──────── DATA SHOWN ────────

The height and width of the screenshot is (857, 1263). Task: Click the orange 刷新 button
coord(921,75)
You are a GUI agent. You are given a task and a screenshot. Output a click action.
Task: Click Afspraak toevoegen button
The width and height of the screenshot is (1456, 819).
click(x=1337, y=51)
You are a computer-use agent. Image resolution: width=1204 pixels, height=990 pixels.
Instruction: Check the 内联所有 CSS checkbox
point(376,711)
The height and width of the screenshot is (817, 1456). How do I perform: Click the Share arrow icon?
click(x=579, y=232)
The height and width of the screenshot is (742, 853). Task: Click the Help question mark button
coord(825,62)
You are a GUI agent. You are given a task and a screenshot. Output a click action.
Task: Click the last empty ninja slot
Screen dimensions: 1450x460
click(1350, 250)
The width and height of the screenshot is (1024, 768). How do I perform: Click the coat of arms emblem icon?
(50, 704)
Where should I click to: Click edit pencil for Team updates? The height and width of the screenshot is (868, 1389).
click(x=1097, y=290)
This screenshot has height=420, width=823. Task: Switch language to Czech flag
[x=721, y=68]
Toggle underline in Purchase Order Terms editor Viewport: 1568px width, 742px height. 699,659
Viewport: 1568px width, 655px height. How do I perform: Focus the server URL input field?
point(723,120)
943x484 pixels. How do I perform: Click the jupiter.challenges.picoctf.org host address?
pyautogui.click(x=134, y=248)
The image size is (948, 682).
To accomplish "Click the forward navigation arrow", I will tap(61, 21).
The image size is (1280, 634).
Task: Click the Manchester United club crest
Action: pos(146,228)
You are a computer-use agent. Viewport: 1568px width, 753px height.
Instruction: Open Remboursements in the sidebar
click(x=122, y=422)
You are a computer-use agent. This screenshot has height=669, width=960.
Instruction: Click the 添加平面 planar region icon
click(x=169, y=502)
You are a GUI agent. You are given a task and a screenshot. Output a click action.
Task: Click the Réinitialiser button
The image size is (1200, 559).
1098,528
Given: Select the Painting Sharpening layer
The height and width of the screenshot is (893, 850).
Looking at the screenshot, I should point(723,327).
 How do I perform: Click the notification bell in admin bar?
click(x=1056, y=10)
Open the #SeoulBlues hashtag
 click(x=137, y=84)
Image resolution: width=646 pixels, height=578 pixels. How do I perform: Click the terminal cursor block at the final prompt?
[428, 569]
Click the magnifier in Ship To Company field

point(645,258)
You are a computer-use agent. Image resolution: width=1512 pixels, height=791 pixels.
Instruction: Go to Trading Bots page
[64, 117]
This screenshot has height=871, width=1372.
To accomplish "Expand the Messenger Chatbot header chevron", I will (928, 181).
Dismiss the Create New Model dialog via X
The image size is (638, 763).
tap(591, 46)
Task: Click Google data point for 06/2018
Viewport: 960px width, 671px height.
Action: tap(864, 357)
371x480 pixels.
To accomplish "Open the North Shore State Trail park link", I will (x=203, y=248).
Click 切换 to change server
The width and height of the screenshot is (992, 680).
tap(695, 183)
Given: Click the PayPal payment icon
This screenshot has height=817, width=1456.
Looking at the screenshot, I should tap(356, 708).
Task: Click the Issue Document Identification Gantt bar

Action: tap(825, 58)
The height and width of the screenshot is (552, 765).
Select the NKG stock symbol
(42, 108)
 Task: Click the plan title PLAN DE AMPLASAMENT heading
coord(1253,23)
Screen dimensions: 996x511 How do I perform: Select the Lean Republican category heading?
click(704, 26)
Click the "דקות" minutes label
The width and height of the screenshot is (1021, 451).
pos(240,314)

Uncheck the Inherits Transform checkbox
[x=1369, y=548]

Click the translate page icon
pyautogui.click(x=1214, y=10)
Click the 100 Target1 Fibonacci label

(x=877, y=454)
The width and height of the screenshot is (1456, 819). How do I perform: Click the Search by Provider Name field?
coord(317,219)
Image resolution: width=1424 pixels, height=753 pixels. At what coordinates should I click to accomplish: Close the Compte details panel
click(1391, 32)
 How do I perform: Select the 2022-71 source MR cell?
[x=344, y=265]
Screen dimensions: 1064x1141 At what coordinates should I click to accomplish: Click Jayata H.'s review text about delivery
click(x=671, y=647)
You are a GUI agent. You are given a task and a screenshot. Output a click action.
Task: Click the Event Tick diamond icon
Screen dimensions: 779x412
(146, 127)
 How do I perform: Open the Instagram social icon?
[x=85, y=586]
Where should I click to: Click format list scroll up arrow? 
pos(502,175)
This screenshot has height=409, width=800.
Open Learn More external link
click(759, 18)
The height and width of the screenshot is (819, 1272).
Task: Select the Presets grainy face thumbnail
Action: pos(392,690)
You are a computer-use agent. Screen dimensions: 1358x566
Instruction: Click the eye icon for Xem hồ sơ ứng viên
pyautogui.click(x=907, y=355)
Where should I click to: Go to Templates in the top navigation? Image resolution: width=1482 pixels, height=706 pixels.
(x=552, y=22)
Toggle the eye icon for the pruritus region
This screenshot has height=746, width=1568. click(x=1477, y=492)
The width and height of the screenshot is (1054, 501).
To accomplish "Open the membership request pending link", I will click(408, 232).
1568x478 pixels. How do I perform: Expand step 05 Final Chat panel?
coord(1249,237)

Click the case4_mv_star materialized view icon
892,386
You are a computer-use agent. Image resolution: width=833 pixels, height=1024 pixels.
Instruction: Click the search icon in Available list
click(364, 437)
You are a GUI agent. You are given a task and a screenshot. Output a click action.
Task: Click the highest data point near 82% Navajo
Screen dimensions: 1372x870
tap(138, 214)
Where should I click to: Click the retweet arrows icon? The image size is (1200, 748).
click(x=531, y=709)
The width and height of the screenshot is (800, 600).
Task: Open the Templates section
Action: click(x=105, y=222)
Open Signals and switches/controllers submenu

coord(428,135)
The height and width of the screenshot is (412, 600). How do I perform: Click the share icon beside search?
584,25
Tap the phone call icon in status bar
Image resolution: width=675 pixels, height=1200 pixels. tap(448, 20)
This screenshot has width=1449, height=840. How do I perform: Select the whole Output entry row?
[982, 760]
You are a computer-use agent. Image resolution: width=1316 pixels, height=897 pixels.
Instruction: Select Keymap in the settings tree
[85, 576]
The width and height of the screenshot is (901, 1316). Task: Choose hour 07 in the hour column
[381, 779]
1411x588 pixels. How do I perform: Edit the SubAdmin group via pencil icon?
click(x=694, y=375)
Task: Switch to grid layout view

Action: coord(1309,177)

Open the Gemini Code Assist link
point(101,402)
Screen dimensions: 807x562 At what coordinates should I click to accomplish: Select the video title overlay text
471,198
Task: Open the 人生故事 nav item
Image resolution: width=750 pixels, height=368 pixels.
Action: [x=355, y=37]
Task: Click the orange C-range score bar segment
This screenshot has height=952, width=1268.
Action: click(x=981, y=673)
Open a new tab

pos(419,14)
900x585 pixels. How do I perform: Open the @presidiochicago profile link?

────────

→ **TASK DIRECTIONS**
Convert every line of the data above into a JSON list of strings, one string per line, leaving out blank lines.

→ **OUTPUT OF THE TASK**
[
  "The height and width of the screenshot is (857, 1263). Task: Click the orange 刷新 button",
  "coord(921,75)",
  "You are a GUI agent. You are given a task and a screenshot. Output a click action.",
  "Task: Click Afspraak toevoegen button",
  "The width and height of the screenshot is (1456, 819).",
  "click(x=1337, y=51)",
  "You are a computer-use agent. Image resolution: width=1204 pixels, height=990 pixels.",
  "Instruction: Check the 内联所有 CSS checkbox",
  "point(376,711)",
  "The height and width of the screenshot is (817, 1456). How do I perform: Click the Share arrow icon?",
  "click(x=579, y=232)",
  "The height and width of the screenshot is (742, 853). Task: Click the Help question mark button",
  "coord(825,62)",
  "You are a GUI agent. You are given a task and a screenshot. Output a click action.",
  "Task: Click the last empty ninja slot",
  "Screen dimensions: 1450x460",
  "click(1350, 250)",
  "The width and height of the screenshot is (1024, 768). How do I perform: Click the coat of arms emblem icon?",
  "(50, 704)",
  "Where should I click to: Click edit pencil for Team updates? The height and width of the screenshot is (868, 1389).",
  "click(x=1097, y=290)",
  "This screenshot has height=420, width=823. Task: Switch language to Czech flag",
  "[x=721, y=68]",
  "Toggle underline in Purchase Order Terms editor Viewport: 1568px width, 742px height. 699,659",
  "Viewport: 1568px width, 655px height. How do I perform: Focus the server URL input field?",
  "point(723,120)",
  "943x484 pixels. How do I perform: Click the jupiter.challenges.picoctf.org host address?",
  "pyautogui.click(x=134, y=248)",
  "The image size is (948, 682).",
  "To accomplish \"Click the forward navigation arrow\", I will tap(61, 21).",
  "The image size is (1280, 634).",
  "Task: Click the Manchester United club crest",
  "Action: pos(146,228)",
  "You are a computer-use agent. Viewport: 1568px width, 753px height.",
  "Instruction: Open Remboursements in the sidebar",
  "click(x=122, y=422)",
  "You are a computer-use agent. This screenshot has height=669, width=960.",
  "Instruction: Click the 添加平面 planar region icon",
  "click(x=169, y=502)",
  "You are a GUI agent. You are given a task and a screenshot. Output a click action.",
  "Task: Click the Réinitialiser button",
  "The image size is (1200, 559).",
  "1098,528",
  "Given: Select the Painting Sharpening layer",
  "The height and width of the screenshot is (893, 850).",
  "Looking at the screenshot, I should point(723,327).",
  " How do I perform: Click the notification bell in admin bar?",
  "click(x=1056, y=10)",
  "Open the #SeoulBlues hashtag",
  " click(x=137, y=84)",
  "Image resolution: width=646 pixels, height=578 pixels. How do I perform: Click the terminal cursor block at the final prompt?",
  "[428, 569]",
  "Click the magnifier in Ship To Company field",
  "point(645,258)",
  "You are a computer-use agent. Image resolution: width=1512 pixels, height=791 pixels.",
  "Instruction: Go to Trading Bots page",
  "[64, 117]",
  "This screenshot has height=871, width=1372.",
  "To accomplish \"Expand the Messenger Chatbot header chevron\", I will (928, 181).",
  "Dismiss the Create New Model dialog via X",
  "The image size is (638, 763).",
  "tap(591, 46)",
  "Task: Click Google data point for 06/2018",
  "Viewport: 960px width, 671px height.",
  "Action: tap(864, 357)",
  "371x480 pixels.",
  "To accomplish \"Open the North Shore State Trail park link\", I will (x=203, y=248).",
  "Click 切换 to change server",
  "The width and height of the screenshot is (992, 680).",
  "tap(695, 183)",
  "Given: Click the PayPal payment icon",
  "This screenshot has height=817, width=1456.",
  "Looking at the screenshot, I should tap(356, 708).",
  "Task: Click the Issue Document Identification Gantt bar",
  "Action: tap(825, 58)",
  "The height and width of the screenshot is (552, 765).",
  "Select the NKG stock symbol",
  "(42, 108)",
  " Task: Click the plan title PLAN DE AMPLASAMENT heading",
  "coord(1253,23)",
  "Screen dimensions: 996x511 How do I perform: Select the Lean Republican category heading?",
  "click(704, 26)",
  "Click the \"דקות\" minutes label",
  "The width and height of the screenshot is (1021, 451).",
  "pos(240,314)",
  "Uncheck the Inherits Transform checkbox",
  "[x=1369, y=548]",
  "Click the translate page icon",
  "pyautogui.click(x=1214, y=10)",
  "Click the 100 Target1 Fibonacci label",
  "(x=877, y=454)",
  "The width and height of the screenshot is (1456, 819). How do I perform: Click the Search by Provider Name field?",
  "coord(317,219)",
  "Image resolution: width=1424 pixels, height=753 pixels. At what coordinates should I click to accomplish: Close the Compte details panel",
  "click(1391, 32)",
  " How do I perform: Select the 2022-71 source MR cell?",
  "[x=344, y=265]",
  "Screen dimensions: 1064x1141 At what coordinates should I click to accomplish: Click Jayata H.'s review text about delivery",
  "click(x=671, y=647)",
  "You are a GUI agent. You are given a task and a screenshot. Output a click action.",
  "Task: Click the Event Tick diamond icon",
  "Screen dimensions: 779x412",
  "(146, 127)",
  " How do I perform: Open the Instagram social icon?",
  "[x=85, y=586]",
  "Where should I click to: Click format list scroll up arrow? ",
  "pos(502,175)",
  "This screenshot has height=409, width=800.",
  "Open Learn More external link",
  "click(759, 18)",
  "The height and width of the screenshot is (819, 1272).",
  "Task: Select the Presets grainy face thumbnail",
  "Action: pos(392,690)",
  "You are a computer-use agent. Screen dimensions: 1358x566",
  "Instruction: Click the eye icon for Xem hồ sơ ứng viên",
  "pyautogui.click(x=907, y=355)",
  "Where should I click to: Go to Templates in the top navigation? Image resolution: width=1482 pixels, height=706 pixels.",
  "(x=552, y=22)",
  "Toggle the eye icon for the pruritus region",
  "This screenshot has height=746, width=1568. click(x=1477, y=492)",
  "The width and height of the screenshot is (1054, 501).",
  "To accomplish \"Open the membership request pending link\", I will click(408, 232).",
  "1568x478 pixels. How do I perform: Expand step 05 Final Chat panel?",
  "coord(1249,237)",
  "Click the case4_mv_star materialized view icon",
  "892,386",
  "You are a computer-use agent. Image resolution: width=833 pixels, height=1024 pixels.",
  "Instruction: Click the search icon in Available list",
  "click(364, 437)",
  "You are a GUI agent. You are given a task and a screenshot. Output a click action.",
  "Task: Click the highest data point near 82% Navajo",
  "Screen dimensions: 1372x870",
  "tap(138, 214)",
  "Where should I click to: Click the retweet arrows icon? The image size is (1200, 748).",
  "click(x=531, y=709)",
  "The width and height of the screenshot is (800, 600).",
  "Task: Open the Templates section",
  "Action: click(x=105, y=222)",
  "Open Signals and switches/controllers submenu",
  "coord(428,135)",
  "The height and width of the screenshot is (412, 600). How do I perform: Click the share icon beside search?",
  "584,25",
  "Tap the phone call icon in status bar",
  "Image resolution: width=675 pixels, height=1200 pixels. tap(448, 20)",
  "This screenshot has width=1449, height=840. How do I perform: Select the whole Output entry row?",
  "[982, 760]",
  "You are a computer-use agent. Image resolution: width=1316 pixels, height=897 pixels.",
  "Instruction: Select Keymap in the settings tree",
  "[85, 576]",
  "The width and height of the screenshot is (901, 1316). Task: Choose hour 07 in the hour column",
  "[381, 779]",
  "1411x588 pixels. How do I perform: Edit the SubAdmin group via pencil icon?",
  "click(x=694, y=375)",
  "Task: Switch to grid layout view",
  "Action: coord(1309,177)",
  "Open the Gemini Code Assist link",
  "point(101,402)",
  "Screen dimensions: 807x562 At what coordinates should I click to accomplish: Select the video title overlay text",
  "471,198",
  "Task: Open the 人生故事 nav item",
  "Image resolution: width=750 pixels, height=368 pixels.",
  "Action: [x=355, y=37]",
  "Task: Click the orange C-range score bar segment",
  "This screenshot has height=952, width=1268.",
  "Action: click(x=981, y=673)",
  "Open a new tab",
  "pos(419,14)",
  "900x585 pixels. How do I perform: Open the @presidiochicago profile link?"
]